PROBLEMS TO WORK ON →
**1.** According to the outline on Bacon and Newton, what two assumptions did Newton make?
**2.** Continue the outline on Bacon and Newton from its last line, in the same numbered style.

— Start of DOCUMENT —

3. The method is the 'tool' of the intellect: it enables the mind to overcome its weaknesses, and can compensate for disparity of mental ability.
4. The function of method is to collect data from the natural world and refashion it (the bee)--it is not just empirical cataloguing (the ant) and it is not a matter of pure speculation (the spider).
C. The Baconian Method.
1. The basic premise: observe nature with the senses--proceed inductively from observations (data) to generalities (axioms), and form deductive conclusions which can be tested by experimental evidence.
2. The method of exclusion:
a. Tabulate all possible causes of an observed effect.
b. Observe nature to see what causes actually exist in the given physical circumstances.
c. Exclude all but one, that is, the result of the crucial experiment.
VI. Isaac Newton (1642-1727) and the Newtonian Synthesis
A. Elements of the Synthetic, "New" Physics.
1. Galileo's idealized formulation of the law of freely falling bodies, d = 1 /2at [squared].
2. Galileo's analysis of terrestrial inertia: a body is indifferent to uniform rectilinear motion and is as 'natural' as rest.
3. Descartes' conception of rectilinear inertia existing in Euclidean space and the implied rejection of privileged spatial position.
4. Kepler's 'discovery' of his three laws of celestial motion, especially the The Third Law, T squared is proportional to the mean Radius cubed.
5. Huygens' and Borelli's work on centrifugal forces, terrestrial and celestial respectively, suggested an inverse square relationship, as well as the analogy from light made explicit by Boulliau.
B. The Problem and the Test Case: Lunar Motion.
1. Lunar motion was essential to both Aristotle and Newton:
a. The lunar orbit was the demarcation line for the Aristotelian two-world system (sublunar/superlunar regions).
b. The connection of lunar-terrestrial motion under the same principle was the crux of the Newtonian argument.
2. Newtonian assumptions:
a. The Copernican hypothesis: the earth is a planet.
b. The hypothesis that inter-planetary space is empty, that is, free space.
3. The problem was to explain the configuration of planetary orbits, that is, what mechanism or force can account for the orbital alteration of a planet's rectilinear path.
C. The Moon's Orbit and the Unification of Terrestrial-Celestial Physics.
1. Problem of translating the moon's rectilinear acceleration into the centripetal acceleration necessary to account for the lunar orbit--assume circular Copernican orbits.

— End of DOCUMENT —
— Start of RECORD SET —

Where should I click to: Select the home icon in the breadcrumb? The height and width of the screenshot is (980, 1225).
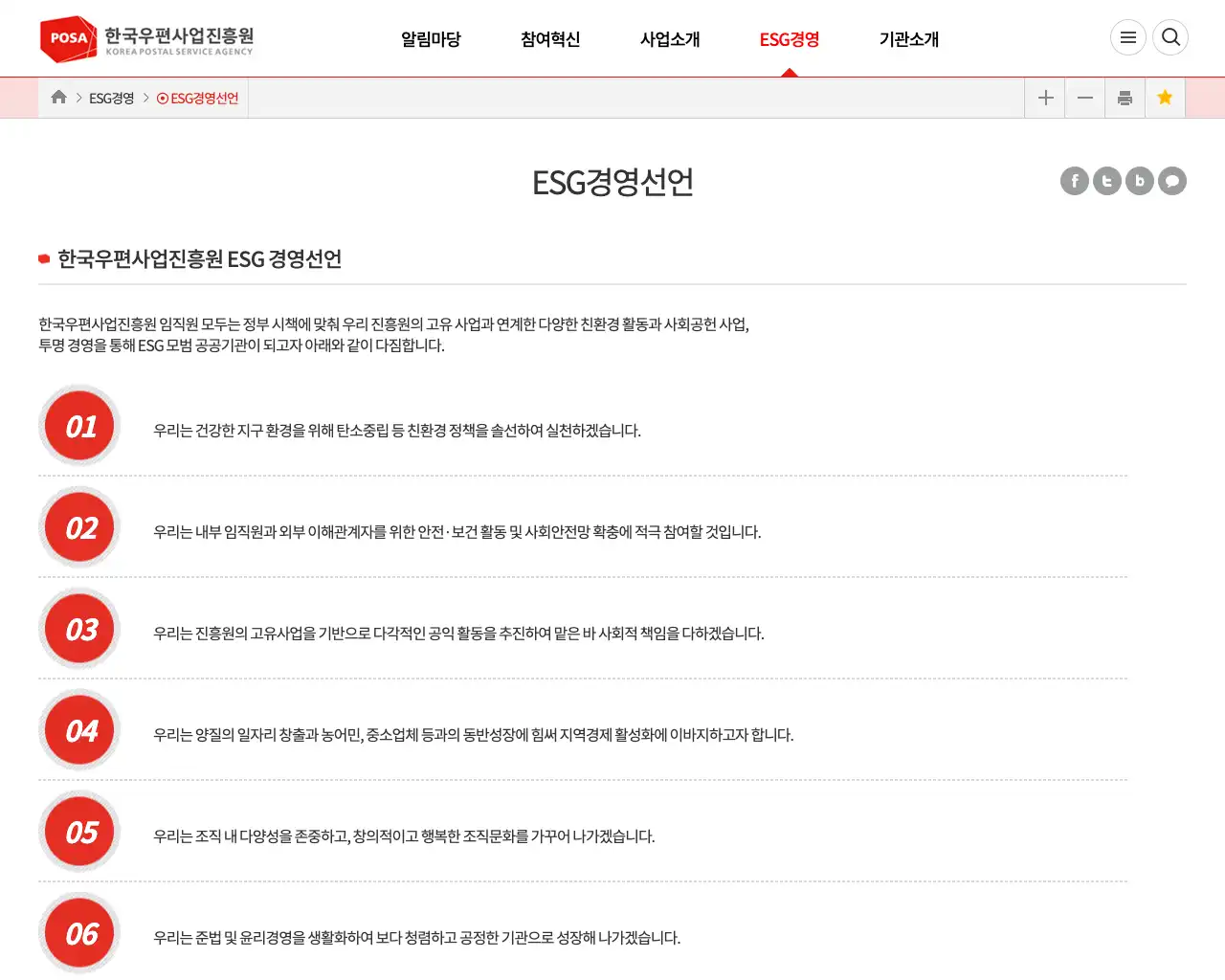tap(58, 97)
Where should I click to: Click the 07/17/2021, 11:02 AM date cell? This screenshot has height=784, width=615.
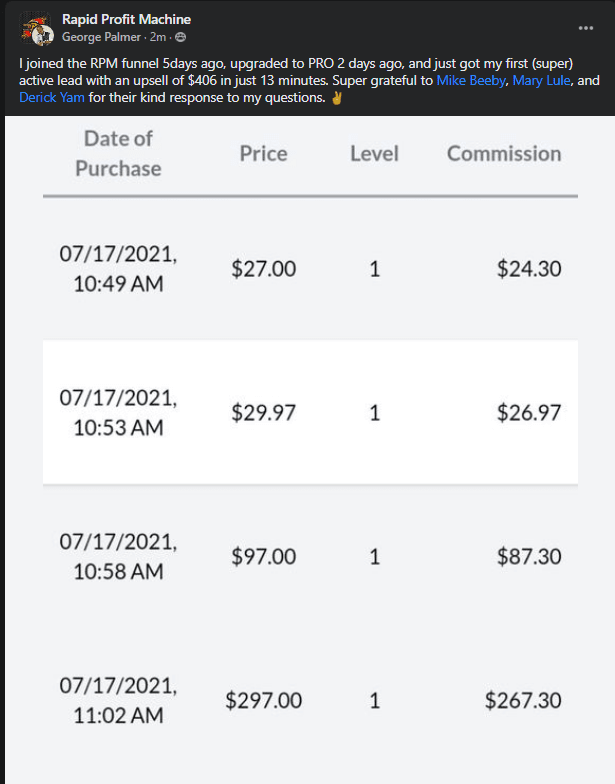pyautogui.click(x=118, y=701)
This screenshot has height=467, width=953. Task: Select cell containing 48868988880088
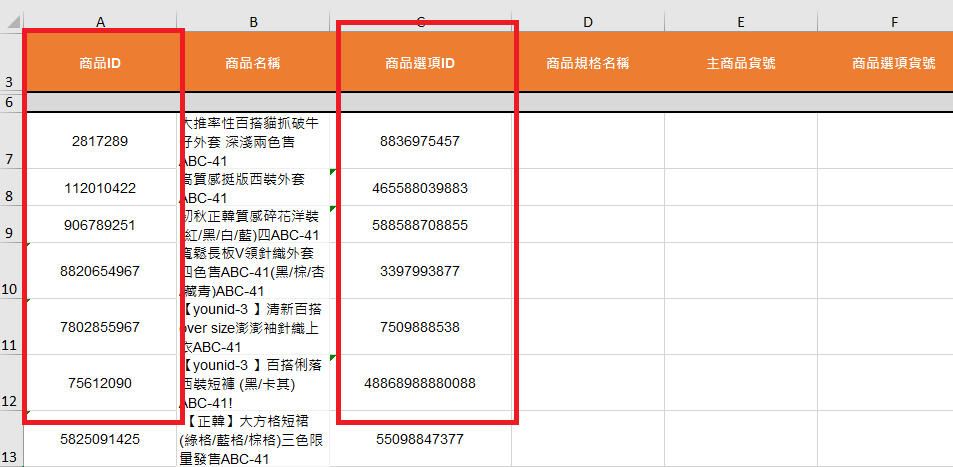pos(420,383)
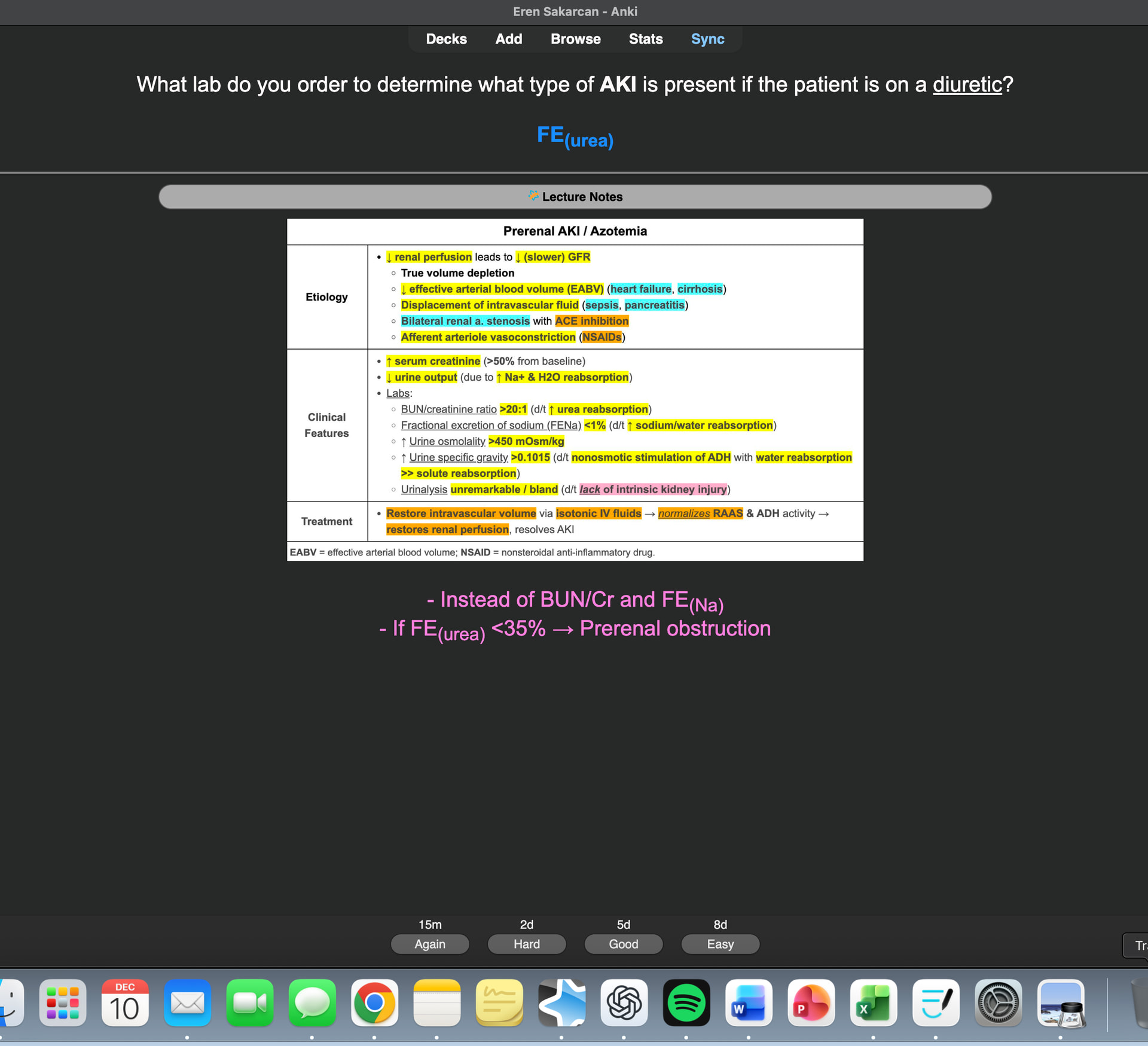This screenshot has width=1148, height=1046.
Task: Click the Prerenal AKI table image
Action: click(x=575, y=389)
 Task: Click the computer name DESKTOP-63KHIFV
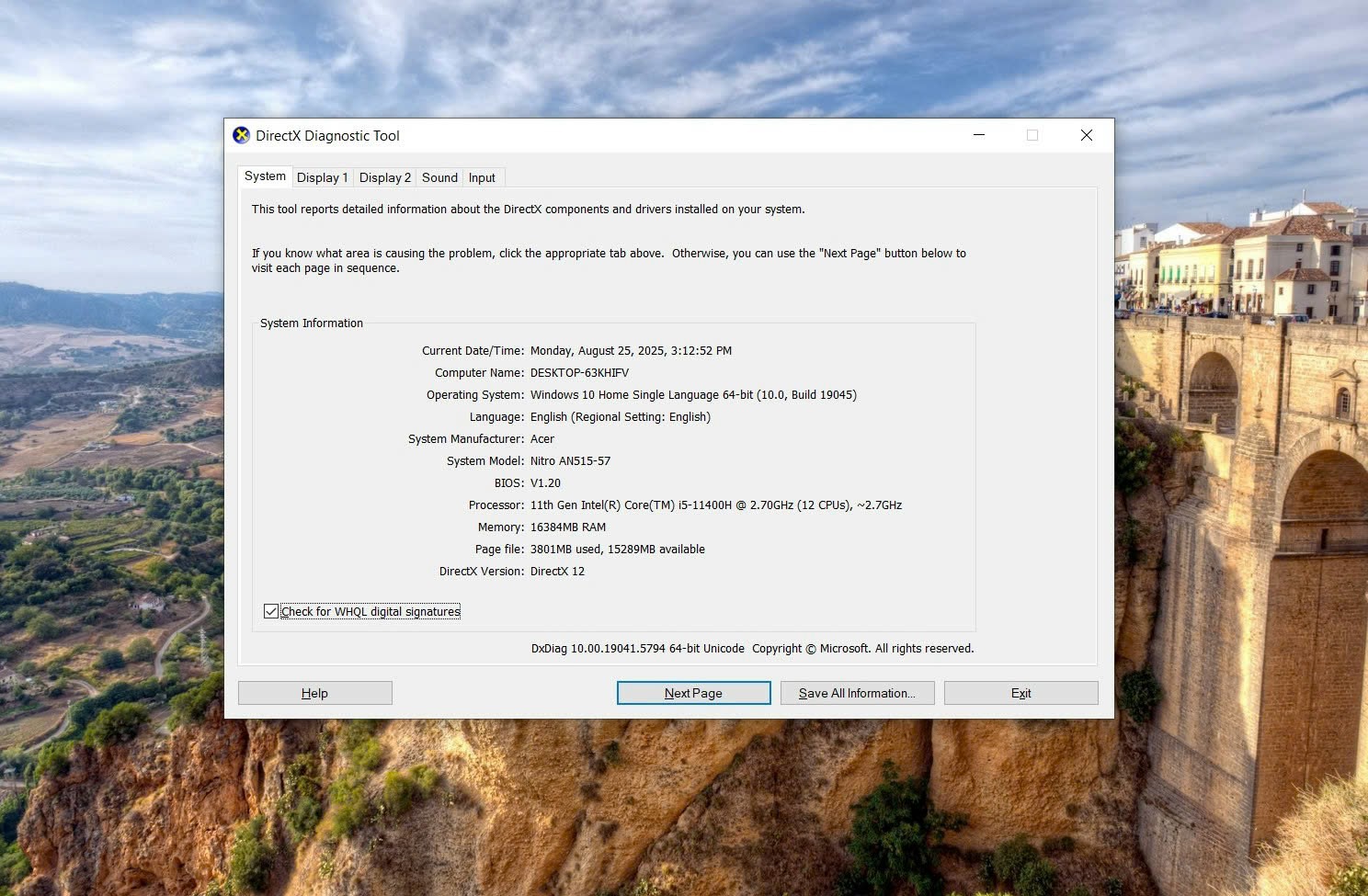579,373
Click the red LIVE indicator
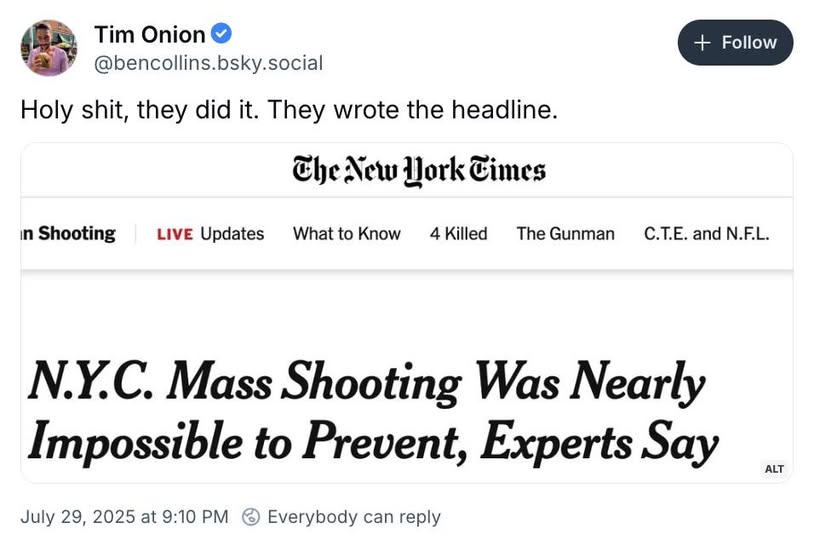Screen dimensions: 814x540 175,234
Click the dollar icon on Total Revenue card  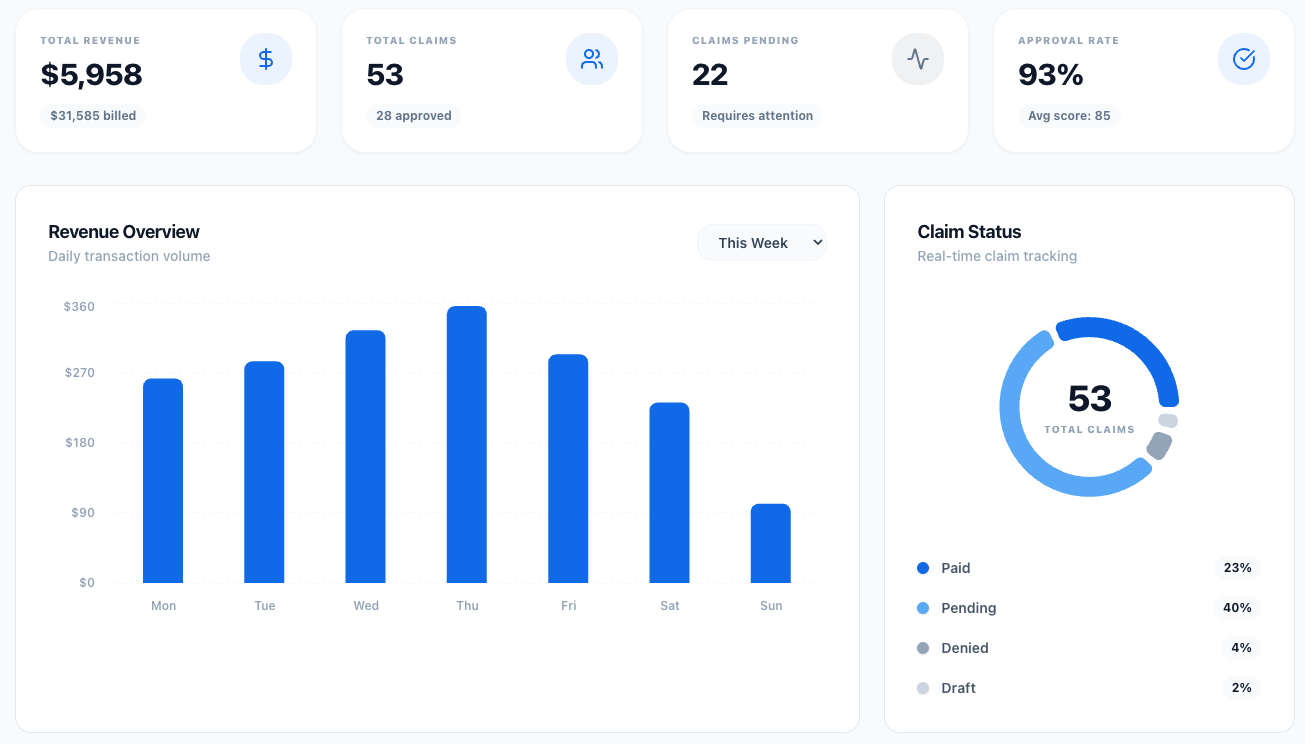coord(265,59)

— End of RECORD SET —

WRITTEN ANSWERS →
**1.** He assumed the Copernican hypothesis that the earth is a planet, and that inter-planetary space is empty, that is, free space.

**2.**
2. Problem of demonstrating that lunar acceleration represents a ratio equivalent to that of free fall on the earth, implying the same gravitational force: the inverse square law.
3. Problem of justifying the mathematical treatment of the earth's total mass as concentrated in a single mass point at the earth's center; Newton's solution rested upon his invention of the calculus, his "fluxions", which could be used to consider the intricacies of the problem.
4. The final stage was to transfer the concept of force for a planetary orbit in relation to the sun, based on the moon-earth test case to a universal, reciprocal gravitational relationship which applied to all matter
D. Components of Newtonian Physics.
1. Matter: an infinite number of separate, hard, and unchangeable particles which are not identical.
2. Motion: the relational state which moves particles from place to place in an infinite void of free space without affecting them.
3. Space: the infinite homogeneous void in which the particles, and the bodies they form, move.
4. Attraction: the undefined unifying force which is not a constructive element but rather a "hyperphysical" power or mathematical statement describing how the universal components are connected.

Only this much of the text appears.